Written request 1>
Write out the entire newsletter article on Dance Division students performing three masterworks, word for word.

Excerpt provided>
((

Vol. XXV No. 6
March 2010

Dance Students Take On Three Masterworks

They are, indisputably, three of the 20th century’s greatest American choreographers. Merce Cunningham, Jerome Robbins, Paul Taylor—each name immediately evokes a repertory of enduring, distinctive dances that embody each man’s very personal, often idiosyncratic vision. Works by this trio provide the particularly challenging repertory that is being performed by 58 Dance Division students this month. Two of the works—Cunningham’s Summerspace and Robbins’s N.Y. Export: Opus Jazz—were created in the same year, 1958, while Taylor’s Last Look had its premiere 25 years ago. 

A May 2005 New York City Ballet production of Jerome Robbins’s N.Y. Export: Opus Jazz, which will be performed by students in the Dance Division this month. (Photo by Paul Kolnik)

Taylor, a Juilliard alumnus whose dances range from the luminous to the profoundly disturbing, is going strong as he approaches his 80th birthday later this year. His remarkable company is performing a large repertory, including two premieres, at City Center this month. Cunningham, boldly creative right up to the age of 90, died last July, and both his company and the dance world are still adjusting to the shock of that monumental loss. Robbins died in 1998, but his works continue to be performed regularly by New York City Ballet and staged for numerous troupes worldwide. 

The crucial work of communicating the essence of these choreographers’ works to a new generation of dancers requires highly specialized talents. Each of the three dances for this program—which features live music performed by the Juilliard Orchestra under George Stelluto, and Juilliard Jazz musicians—is being staged by a former dancer who worked closely with the choreographer. Rehearsing with the students since mid-January, they are responsible not just for teaching the correct steps so that an accurate version of the dance is performed, but also for helping these young dancers understand the more subtle intricacies that contribute to the individual choreographer’s approach and give the dance its unique identity.

))

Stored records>
((

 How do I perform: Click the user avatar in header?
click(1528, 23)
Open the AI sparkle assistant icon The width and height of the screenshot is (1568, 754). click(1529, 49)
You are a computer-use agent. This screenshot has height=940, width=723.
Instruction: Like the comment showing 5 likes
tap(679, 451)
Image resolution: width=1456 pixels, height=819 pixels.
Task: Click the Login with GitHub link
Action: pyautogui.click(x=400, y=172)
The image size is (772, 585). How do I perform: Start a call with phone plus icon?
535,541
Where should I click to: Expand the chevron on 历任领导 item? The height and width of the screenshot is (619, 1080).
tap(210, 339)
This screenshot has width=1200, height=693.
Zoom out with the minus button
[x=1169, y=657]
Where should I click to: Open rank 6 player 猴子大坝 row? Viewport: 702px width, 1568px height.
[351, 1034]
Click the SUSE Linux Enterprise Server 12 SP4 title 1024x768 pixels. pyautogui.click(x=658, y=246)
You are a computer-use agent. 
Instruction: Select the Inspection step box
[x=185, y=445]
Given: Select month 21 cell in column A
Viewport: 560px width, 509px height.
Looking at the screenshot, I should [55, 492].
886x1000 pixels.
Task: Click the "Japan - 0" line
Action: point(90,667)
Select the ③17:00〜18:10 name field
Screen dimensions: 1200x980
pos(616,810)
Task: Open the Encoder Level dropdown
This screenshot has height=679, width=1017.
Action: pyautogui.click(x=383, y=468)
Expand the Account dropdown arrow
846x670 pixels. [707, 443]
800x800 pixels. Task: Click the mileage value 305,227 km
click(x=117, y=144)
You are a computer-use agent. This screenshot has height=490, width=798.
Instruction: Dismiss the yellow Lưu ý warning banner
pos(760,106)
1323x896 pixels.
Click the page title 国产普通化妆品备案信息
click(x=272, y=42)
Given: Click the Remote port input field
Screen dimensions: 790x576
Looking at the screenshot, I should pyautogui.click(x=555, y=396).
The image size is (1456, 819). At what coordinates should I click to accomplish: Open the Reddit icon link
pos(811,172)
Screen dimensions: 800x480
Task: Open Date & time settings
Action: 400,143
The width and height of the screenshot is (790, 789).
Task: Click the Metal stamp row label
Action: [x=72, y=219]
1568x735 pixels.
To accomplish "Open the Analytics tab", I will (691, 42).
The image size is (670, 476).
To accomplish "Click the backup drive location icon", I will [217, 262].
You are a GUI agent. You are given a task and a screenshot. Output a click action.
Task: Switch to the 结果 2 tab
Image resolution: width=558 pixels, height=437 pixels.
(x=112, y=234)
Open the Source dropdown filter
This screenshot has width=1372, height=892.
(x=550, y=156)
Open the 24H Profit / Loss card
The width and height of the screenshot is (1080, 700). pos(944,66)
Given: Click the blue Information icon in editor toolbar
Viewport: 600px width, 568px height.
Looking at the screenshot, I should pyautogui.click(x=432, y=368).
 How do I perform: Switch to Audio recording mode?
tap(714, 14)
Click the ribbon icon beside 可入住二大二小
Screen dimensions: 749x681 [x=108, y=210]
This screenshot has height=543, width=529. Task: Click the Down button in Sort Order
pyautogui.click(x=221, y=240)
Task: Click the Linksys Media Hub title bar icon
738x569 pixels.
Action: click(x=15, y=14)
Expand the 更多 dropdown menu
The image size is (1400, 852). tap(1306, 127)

))

Written request 2>
From the records, pull out the stretch running from the line containing "Given: Click the Remote port input field" through the line containing "should pyautogui.click(x=555, y=396).", copying every line verbatim and including both end lines.

Complete response 1>
Vol. XXV No. 6
March 2010

Dance Students Take On Three Masterworks

They are, indisputably, three of the 20th century’s greatest American choreographers. Merce Cunningham, Jerome Robbins, Paul Taylor—each name immediately evokes a repertory of enduring, distinctive dances that embody each man’s very personal, often idiosyncratic vision. Works by this trio provide the particularly challenging repertory that is being performed by 58 Dance Division students this month. Two of the works—Cunningham’s Summerspace and Robbins’s N.Y. Export: Opus Jazz—were created in the same year, 1958, while Taylor’s Last Look had its premiere 25 years ago. 

A May 2005 New York City Ballet production of Jerome Robbins’s N.Y. Export: Opus Jazz, which will be performed by students in the Dance Division this month. (Photo by Paul Kolnik)

Taylor, a Juilliard alumnus whose dances range from the luminous to the profoundly disturbing, is going strong as he approaches his 80th birthday later this year. His remarkable company is performing a large repertory, including two premieres, at City Center this month. Cunningham, boldly creative right up to the age of 90, died last July, and both his company and the dance world are still adjusting to the shock of that monumental loss. Robbins died in 1998, but his works continue to be performed regularly by New York City Ballet and staged for numerous troupes worldwide. 

The crucial work of communicating the essence of these choreographers’ works to a new generation of dancers requires highly specialized talents. Each of the three dances for this program—which features live music performed by the Juilliard Orchestra under George Stelluto, and Juilliard Jazz musicians—is being staged by a former dancer who worked closely with the choreographer. Rehearsing with the students since mid-January, they are responsible not just for teaching the correct steps so that an accurate version of the dance is performed, but also for helping these young dancers understand the more subtle intricacies that contribute to the individual choreographer’s approach and give the dance its unique identity.

Complete response 2>
Given: Click the Remote port input field
Screen dimensions: 790x576
Looking at the screenshot, I should pyautogui.click(x=555, y=396).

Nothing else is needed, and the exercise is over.